WASHINGTON (States News Service) -- They were officially retired from active service years ago, but NASA's Dryden Flight Research Center keeps finding ways to send up the world's fastest aircraft - the SR-71, nicknamed the Blackbird. Its last scheduled flight is due within a week, but there is no doubt that the sleek, twin-engined craft will be going up again soon after.
"It has a lot of fans," Dryden spokeswoman Leslie Mathews said.
Capable of speeds over Mach 3 and altitudes of 85,000 feet, the SR-71 is the fastest aircraft in the world today, and the fastest jet plane ever built. The speed and altitude records are still held by its contemporary of the late 1960s, the X-15, which flew over Mach 5 and reached the edge of space.
Although the SR-71 cannot match the X-15's feats as a near-spacecraft, it is working to make such technology feasible and cheaper. Dryden planned the four flights to determine how well the plane could fly carrying a large "canoe" on its back, Mathews said.
The canoe is a test fixture, originally designed for the linear aerospike engines of the X-33 program, but only used during ground tests in the past.
"You can put anything inside of it," Mathews said, turning the SR-71 into "a real wind tunnel," more accurate in terms of temperature and density then a ground-based, simulated wind tunnel.

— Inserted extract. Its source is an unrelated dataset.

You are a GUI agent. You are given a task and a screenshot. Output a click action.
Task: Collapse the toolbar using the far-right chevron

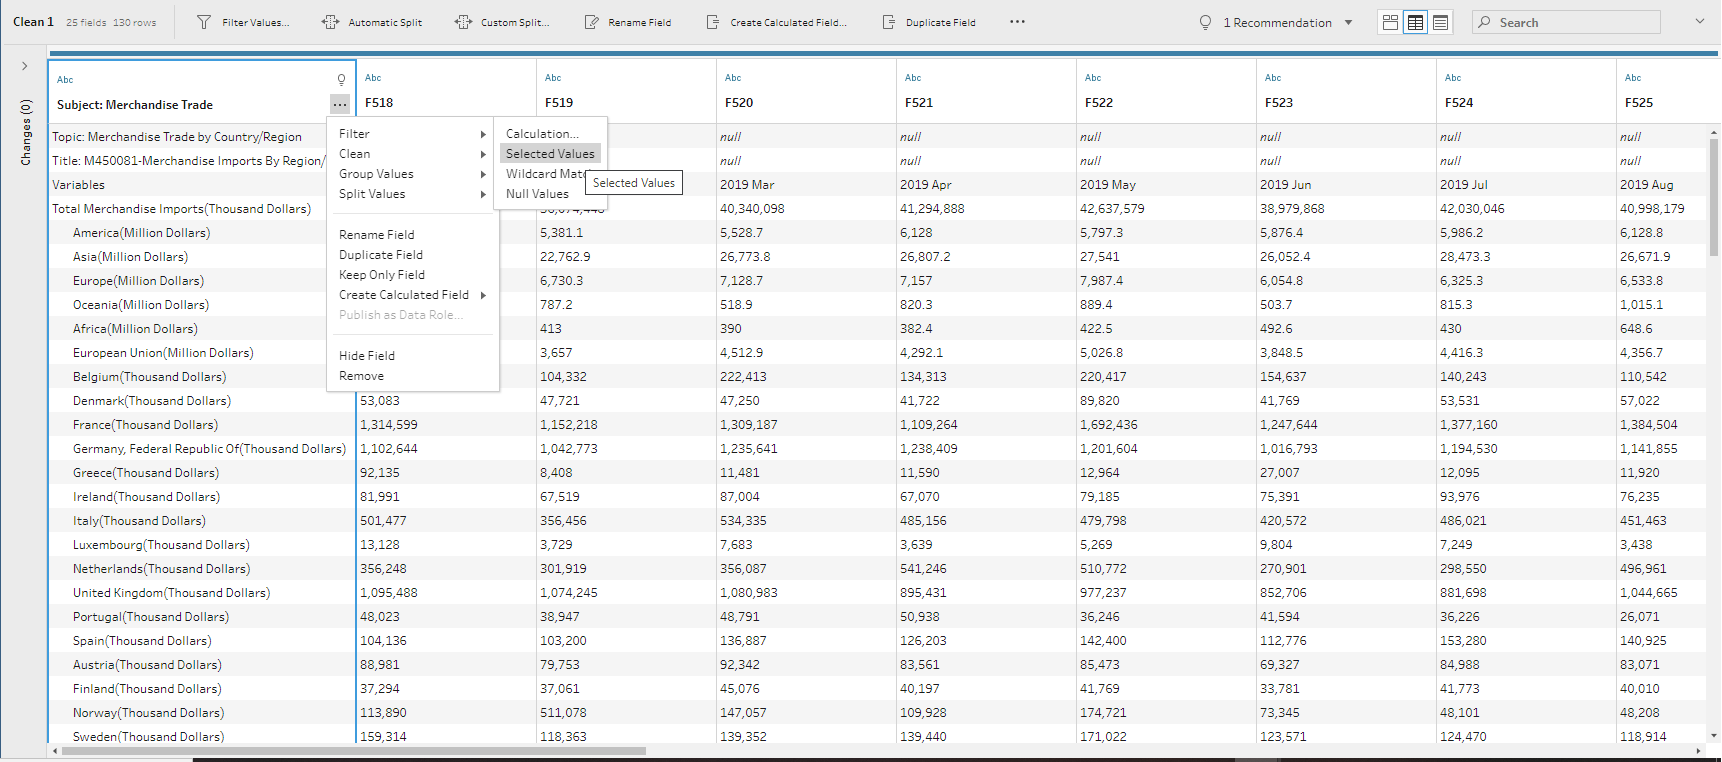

NASA pilots first took the canoe up on the Blackbird on June 30 of this year, the first flight of any SR-71 since October of 1998. On that flight, the plane went only Mach 2.25.
"By the third flight they made it to Mach 3 and it handled wonderfully," Mathews said. "It wanted to go faster. Nothing's going to slow that baby down."
The plane is a favorite of aerospace employees in the Antelope Valley area around Dryden, Mathews said. It was developed there, in the same area that was home that to the X-15 and its predecessor the X-1, the first plane to break the speed of sound.
"All the employees come out to look at it, every time it goes up," Mathews said. "It's been doing great."
Both military and private programs working on supersonic technology have expressed interest in using the SR-71 as a test bed, Mathews said, insuring future flights.
The first experiment will probably be a test of the Pulse Detonation Engine, a supersonic engine with fewer moving parts and greater efficiency then current designs. It will be tested at a wind tunnel at Glenn Research Center in Ohio first, and will then be flown to Mach 3 on the Blackbird. Live fire tests are scheduled for 2002.